AG WEEK: Who ya gonna call? GOAT BUSTERS


The Schnoor kids hold their new baby goats at their farm. From left are Lake, Mace, Roth and Rynn. (Photo by Kegan Arduser)
By: 
Kegan Arduser
Express Sports Editor

It all started in 2019, when Mace, Tred and Rebekah Schnoor’s oldest son, wanted to milk goats and show them in 4-H. So, the family bought three Saanen goats.

Today, the Schnoors are kickstarting Goat Busters of Eastern Iowa to help customers remove brush, weeds and invasive plants.

Tred and Rebekah built their house outside of Amber in 2015 when their kids were young. The Schnoor’s have four kids, Lake, Mace, Roth and Rynn.

At the time, the Schnoor’s 120 acres featured a lot of timber, some crop ground and a couple ponds.

“We rent out some crop ground, but it was a lot of really brushy timber,” Tred commented. “There was no air movement, and the mosquitoes and bugs were horrible.

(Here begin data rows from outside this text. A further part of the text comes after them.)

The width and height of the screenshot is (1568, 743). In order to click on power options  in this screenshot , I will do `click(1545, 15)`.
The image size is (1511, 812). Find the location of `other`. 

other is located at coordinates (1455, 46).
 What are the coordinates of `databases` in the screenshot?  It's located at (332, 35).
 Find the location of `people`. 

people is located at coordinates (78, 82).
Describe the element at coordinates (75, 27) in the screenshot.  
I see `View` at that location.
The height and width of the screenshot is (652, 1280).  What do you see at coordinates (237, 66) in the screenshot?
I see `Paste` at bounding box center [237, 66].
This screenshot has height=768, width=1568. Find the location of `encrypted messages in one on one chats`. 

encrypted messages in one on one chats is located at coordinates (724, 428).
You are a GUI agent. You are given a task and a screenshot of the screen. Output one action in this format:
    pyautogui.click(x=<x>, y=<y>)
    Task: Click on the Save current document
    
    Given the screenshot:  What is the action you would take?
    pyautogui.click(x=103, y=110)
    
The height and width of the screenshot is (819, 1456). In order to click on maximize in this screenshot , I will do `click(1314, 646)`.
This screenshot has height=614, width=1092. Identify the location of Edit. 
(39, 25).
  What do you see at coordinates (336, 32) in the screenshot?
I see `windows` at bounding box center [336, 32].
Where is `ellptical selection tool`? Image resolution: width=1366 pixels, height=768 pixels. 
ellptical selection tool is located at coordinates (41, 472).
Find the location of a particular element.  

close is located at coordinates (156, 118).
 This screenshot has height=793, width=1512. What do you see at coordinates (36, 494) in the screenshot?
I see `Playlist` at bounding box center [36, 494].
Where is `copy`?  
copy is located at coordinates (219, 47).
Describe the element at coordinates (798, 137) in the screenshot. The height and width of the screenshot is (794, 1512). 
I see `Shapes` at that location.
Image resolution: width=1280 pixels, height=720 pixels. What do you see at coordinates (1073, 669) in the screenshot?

Then we bought more goats, and what we have are mainly kiko goats.”

Kiko goats are primarily use for meat production. But they also serve as excellent brush clearers and vegetation managers. And that’s exactly what the Schnoors did with them.

“We started doing rotational grazing about five, six years ago,” Tred added. “We just started moving them around the house and they just ate everything down. I mean they ate everything.”

By that first summer, Tred said the goats opened up the timber’s understory and created air movement. “The bugs weren’t so bad and there were breezes,” he said.

On a farm the Schnoor’s bought just east of their house, Tred said was a valley that was “just a marshy, unusable area.”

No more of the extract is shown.